> **PROBLEM DETAILS**:
Copy every line of the material below word for word, leaving out the pictures.

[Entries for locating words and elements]
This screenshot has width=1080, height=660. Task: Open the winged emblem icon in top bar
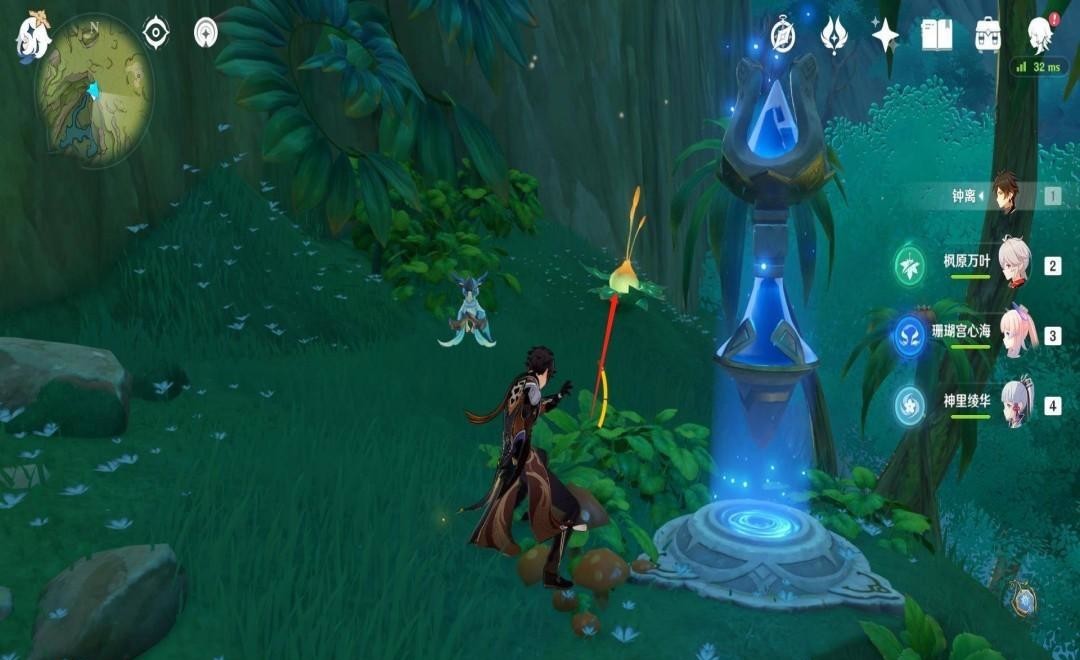pos(834,36)

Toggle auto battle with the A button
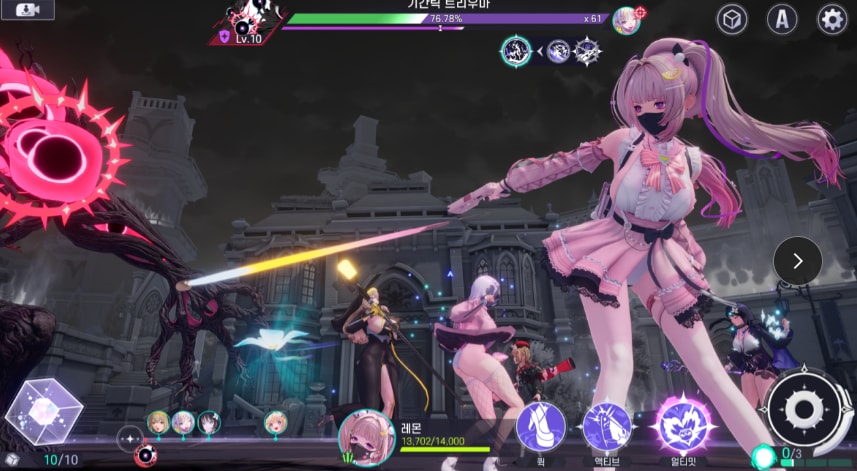click(782, 19)
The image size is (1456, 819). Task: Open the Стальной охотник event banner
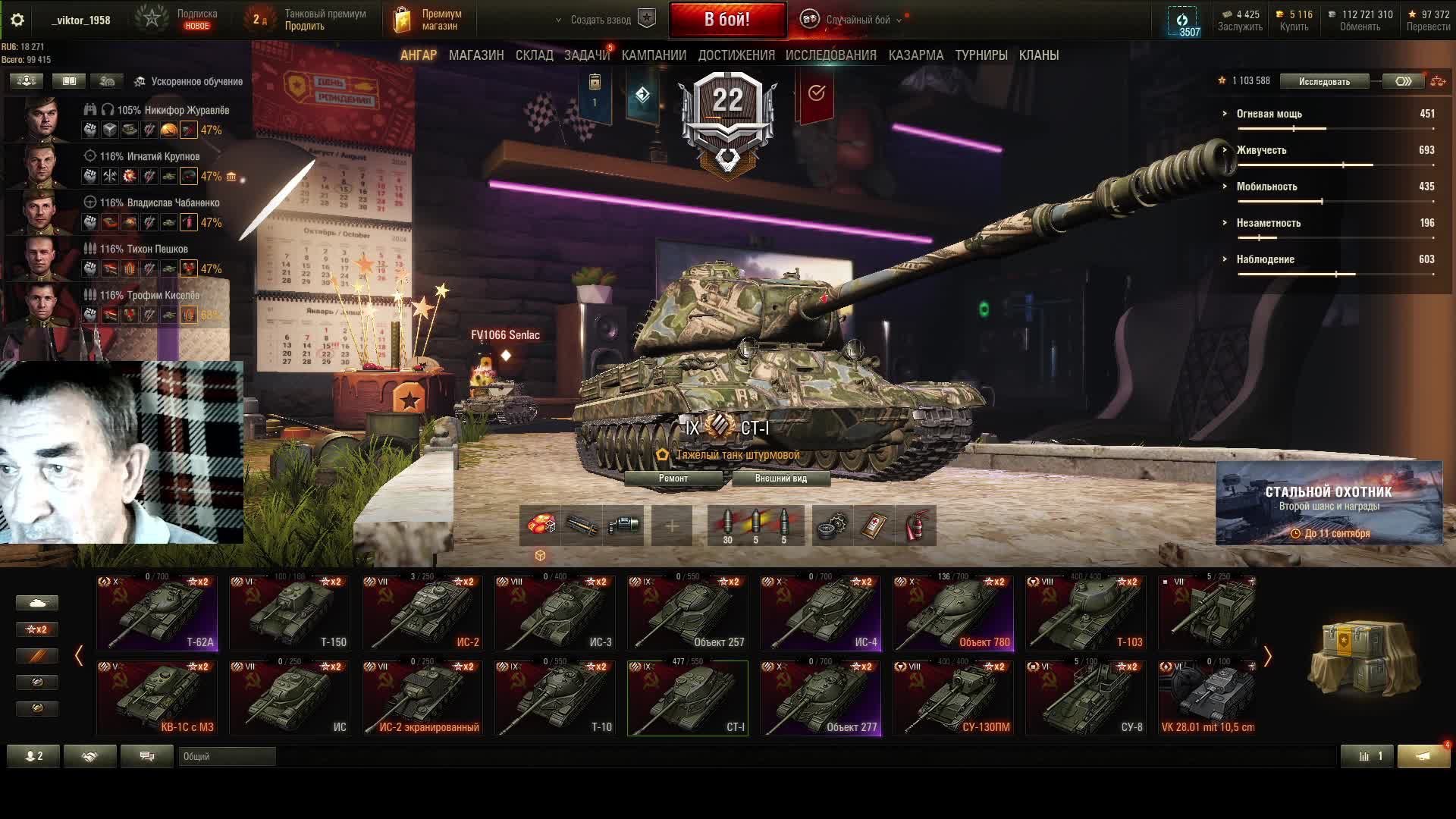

> **TASK SOLUTION**:
This screenshot has width=1080, height=660. Task: Open the winged emblem icon in top bar
pos(834,36)

Toggle auto battle with the A button
click(782, 19)
The image size is (1456, 819). Task: Open the Стальной охотник event banner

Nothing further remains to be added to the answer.